» **What to produce**: Recast the items below as a Markdown table with the columns Row and Line. Put each non-blank line in its own row, numbered in order, and leave out blank lines.

§ §

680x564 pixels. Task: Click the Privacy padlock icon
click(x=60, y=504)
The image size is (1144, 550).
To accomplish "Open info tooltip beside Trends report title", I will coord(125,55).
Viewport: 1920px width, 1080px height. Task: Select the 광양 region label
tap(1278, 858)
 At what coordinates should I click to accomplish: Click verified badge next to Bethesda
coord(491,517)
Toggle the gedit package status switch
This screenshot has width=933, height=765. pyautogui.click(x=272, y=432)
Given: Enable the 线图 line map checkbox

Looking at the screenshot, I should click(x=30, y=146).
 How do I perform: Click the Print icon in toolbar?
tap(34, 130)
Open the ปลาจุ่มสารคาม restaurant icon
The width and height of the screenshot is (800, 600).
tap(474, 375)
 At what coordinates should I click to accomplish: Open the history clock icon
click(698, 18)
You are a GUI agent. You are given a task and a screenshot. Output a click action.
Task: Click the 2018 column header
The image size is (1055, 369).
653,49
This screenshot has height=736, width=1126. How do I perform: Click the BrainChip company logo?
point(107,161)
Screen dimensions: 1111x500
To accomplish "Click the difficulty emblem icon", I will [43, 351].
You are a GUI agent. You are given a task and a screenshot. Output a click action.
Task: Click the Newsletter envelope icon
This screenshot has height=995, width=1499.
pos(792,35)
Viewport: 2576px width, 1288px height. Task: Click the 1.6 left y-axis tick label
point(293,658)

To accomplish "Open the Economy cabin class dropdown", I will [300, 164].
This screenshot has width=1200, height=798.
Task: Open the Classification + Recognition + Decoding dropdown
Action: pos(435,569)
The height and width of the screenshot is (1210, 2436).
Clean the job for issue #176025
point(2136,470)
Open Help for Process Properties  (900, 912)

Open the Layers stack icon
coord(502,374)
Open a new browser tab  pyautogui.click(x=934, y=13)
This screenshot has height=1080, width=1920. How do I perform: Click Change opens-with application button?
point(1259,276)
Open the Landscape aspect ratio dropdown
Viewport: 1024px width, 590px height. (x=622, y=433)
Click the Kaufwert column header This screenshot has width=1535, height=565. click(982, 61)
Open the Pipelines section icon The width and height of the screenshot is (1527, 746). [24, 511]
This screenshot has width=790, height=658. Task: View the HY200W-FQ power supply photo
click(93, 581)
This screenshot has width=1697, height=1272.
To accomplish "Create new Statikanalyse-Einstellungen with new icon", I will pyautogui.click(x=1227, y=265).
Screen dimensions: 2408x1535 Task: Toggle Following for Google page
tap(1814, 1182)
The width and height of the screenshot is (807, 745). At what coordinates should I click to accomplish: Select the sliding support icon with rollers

§ §

» **Task answer**:
| Row | Line |
|---|---|
| 1 | 680x564 pixels. Task: Click the Privacy padlock icon |
| 2 | click(x=60, y=504) |
| 3 | The image size is (1144, 550). |
| 4 | To accomplish "Open info tooltip beside Trends report title", I will coord(125,55). |
| 5 | Viewport: 1920px width, 1080px height. Task: Select the 광양 region label |
| 6 | tap(1278, 858) |
| 7 |  At what coordinates should I click to accomplish: Click verified badge next to Bethesda |
| 8 | coord(491,517) |
| 9 | Toggle the gedit package status switch |
| 10 | This screenshot has width=933, height=765. pyautogui.click(x=272, y=432) |
| 11 | Given: Enable the 线图 line map checkbox |
| 12 | Looking at the screenshot, I should click(x=30, y=146). |
| 13 |  How do I perform: Click the Print icon in toolbar? |
| 14 | tap(34, 130) |
| 15 | Open the ปลาจุ่มสารคาม restaurant icon |
| 16 | The width and height of the screenshot is (800, 600). |
| 17 | tap(474, 375) |
| 18 |  At what coordinates should I click to accomplish: Open the history clock icon |
| 19 | click(698, 18) |
| 20 | You are a GUI agent. You are given a task and a screenshot. Output a click action. |
| 21 | Task: Click the 2018 column header |
| 22 | The image size is (1055, 369). |
| 23 | 653,49 |
| 24 | This screenshot has height=736, width=1126. How do I perform: Click the BrainChip company logo? |
| 25 | point(107,161) |
| 26 | Screen dimensions: 1111x500 |
| 27 | To accomplish "Click the difficulty emblem icon", I will [43, 351]. |
| 28 | You are a GUI agent. You are given a task and a screenshot. Output a click action. |
| 29 | Task: Click the Newsletter envelope icon |
| 30 | This screenshot has height=995, width=1499. |
| 31 | pos(792,35) |
| 32 | Viewport: 2576px width, 1288px height. Task: Click the 1.6 left y-axis tick label |
| 33 | point(293,658) |
| 34 | To accomplish "Open the Economy cabin class dropdown", I will [300, 164]. |
| 35 | This screenshot has width=1200, height=798. |
| 36 | Task: Open the Classification + Recognition + Decoding dropdown |
| 37 | Action: pos(435,569) |
| 38 | The height and width of the screenshot is (1210, 2436). |
| 39 | Clean the job for issue #176025 |
| 40 | point(2136,470) |
| 41 | Open Help for Process Properties  (900, 912) |
| 42 | Open the Layers stack icon |
| 43 | coord(502,374) |
| 44 | Open a new browser tab  pyautogui.click(x=934, y=13) |
| 45 | This screenshot has height=1080, width=1920. How do I perform: Click Change opens-with application button? |
| 46 | point(1259,276) |
| 47 | Open the Landscape aspect ratio dropdown |
| 48 | Viewport: 1024px width, 590px height. (x=622, y=433) |
| 49 | Click the Kaufwert column header This screenshot has width=1535, height=565. click(982, 61) |
| 50 | Open the Pipelines section icon The width and height of the screenshot is (1527, 746). [24, 511] |
| 51 | This screenshot has width=790, height=658. Task: View the HY200W-FQ power supply photo |
| 52 | click(93, 581) |
| 53 | This screenshot has width=1697, height=1272. |
| 54 | To accomplish "Create new Statikanalyse-Einstellungen with new icon", I will pyautogui.click(x=1227, y=265). |
| 55 | Screen dimensions: 2408x1535 Task: Toggle Following for Google page |
| 56 | tap(1814, 1182) |
| 57 | The width and height of the screenshot is (807, 745). At what coordinates should I click to accomplish: Select the sliding support icon with rollers |